> Task objective
As the output, give exactly the lines that run from the one with "Instruction: Sort by Last update column" through the end of the records below, and omit pictures.

> Source data
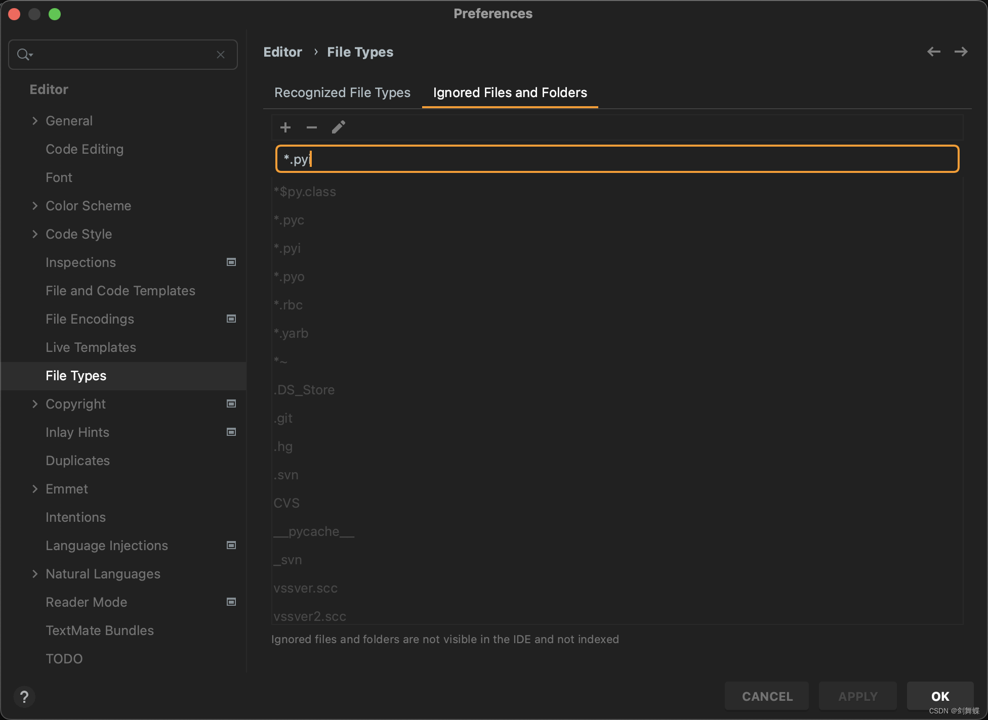Select Ignored Files and Folders tab

pyautogui.click(x=510, y=93)
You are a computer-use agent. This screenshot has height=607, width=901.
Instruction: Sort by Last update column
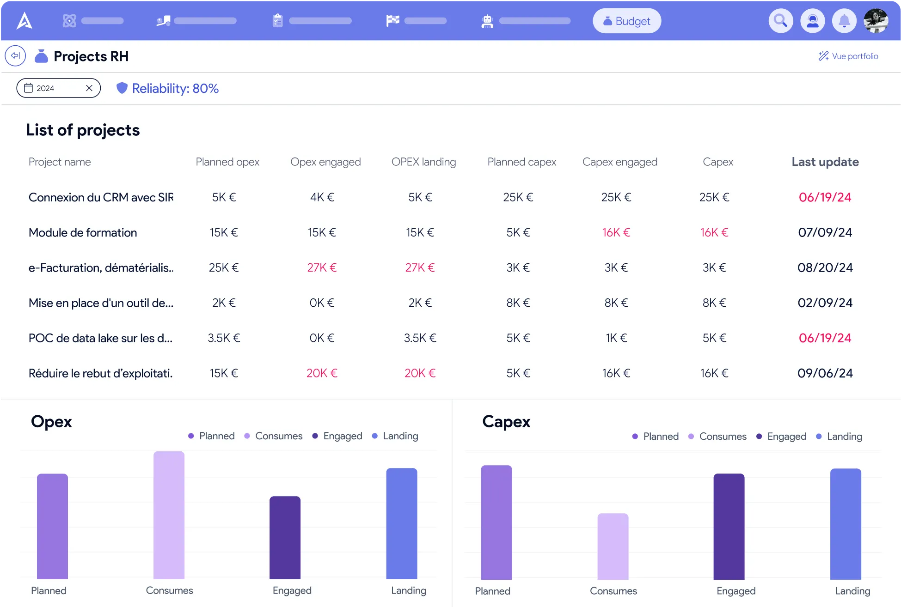point(825,162)
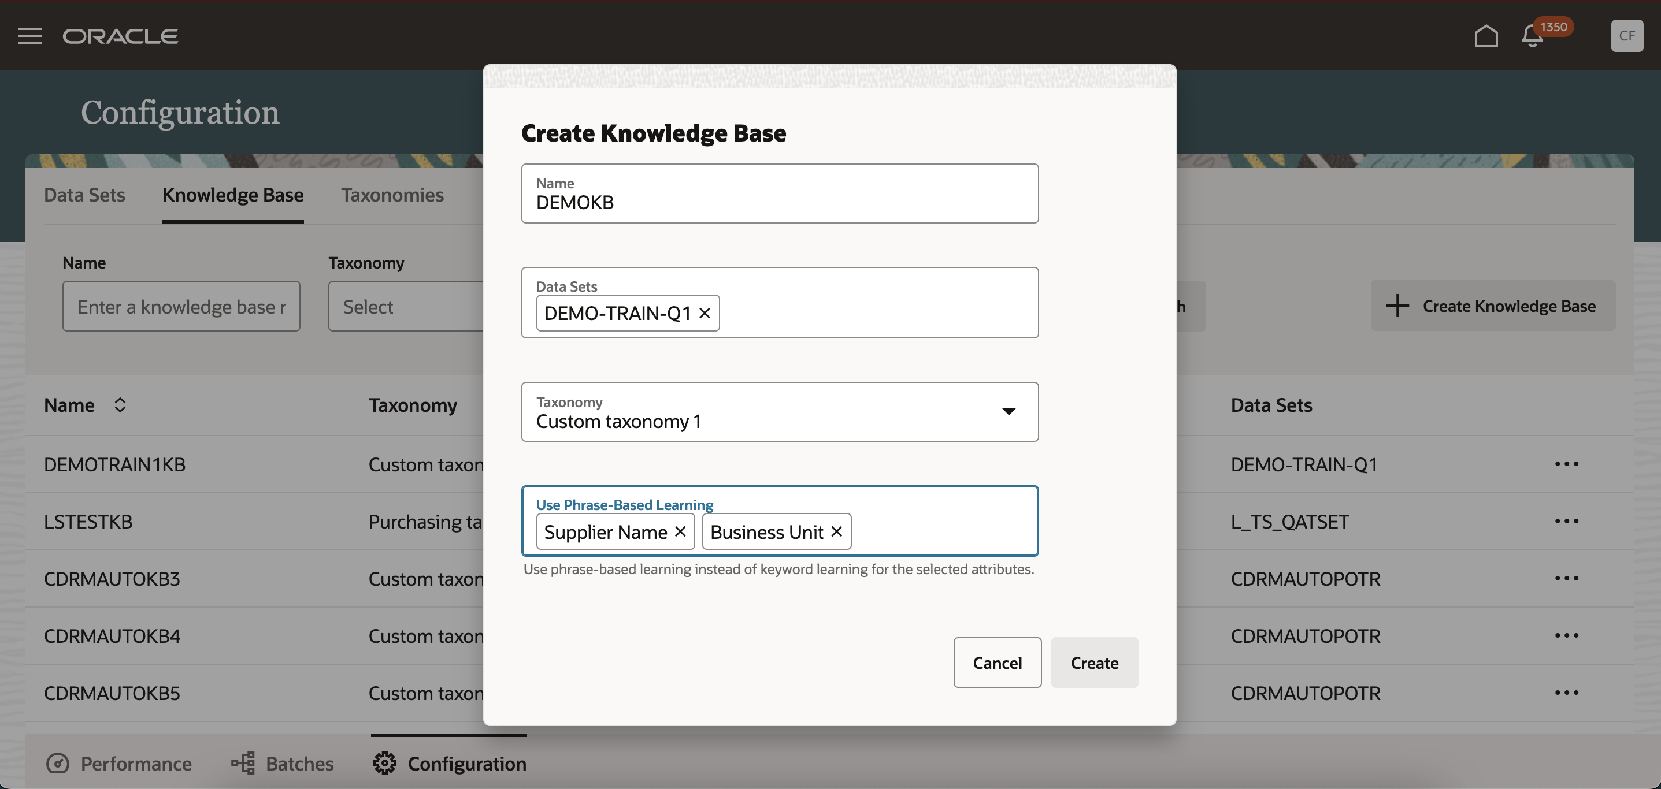Viewport: 1661px width, 789px height.
Task: Switch to the Data Sets tab
Action: pos(84,195)
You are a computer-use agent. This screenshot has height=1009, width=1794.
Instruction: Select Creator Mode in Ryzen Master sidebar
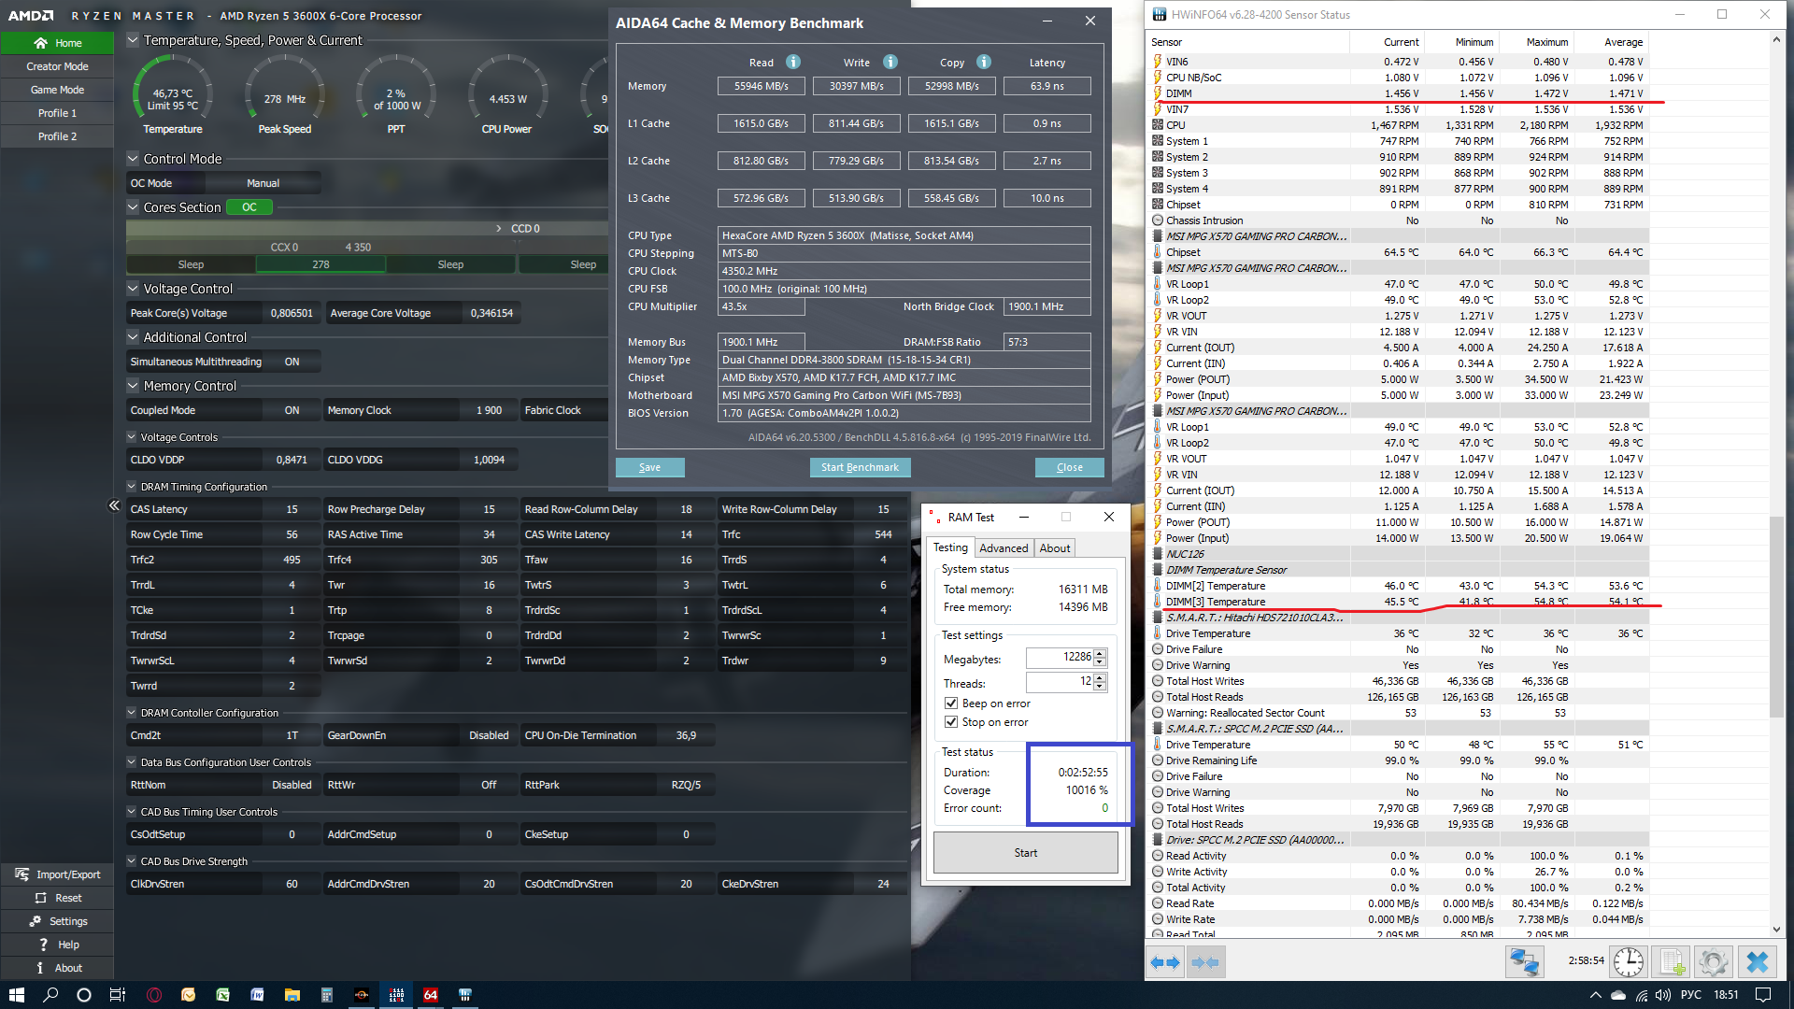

> Solution to this problem
Instruction: Sort by Last update column
point(825,162)
Viewport: 1661px width, 789px height.
Task: Switch to the Data Sets tab
Action: pos(84,195)
You are a computer-use agent. This screenshot has height=1009, width=1794.
Instruction: Select Creator Mode in Ryzen Master sidebar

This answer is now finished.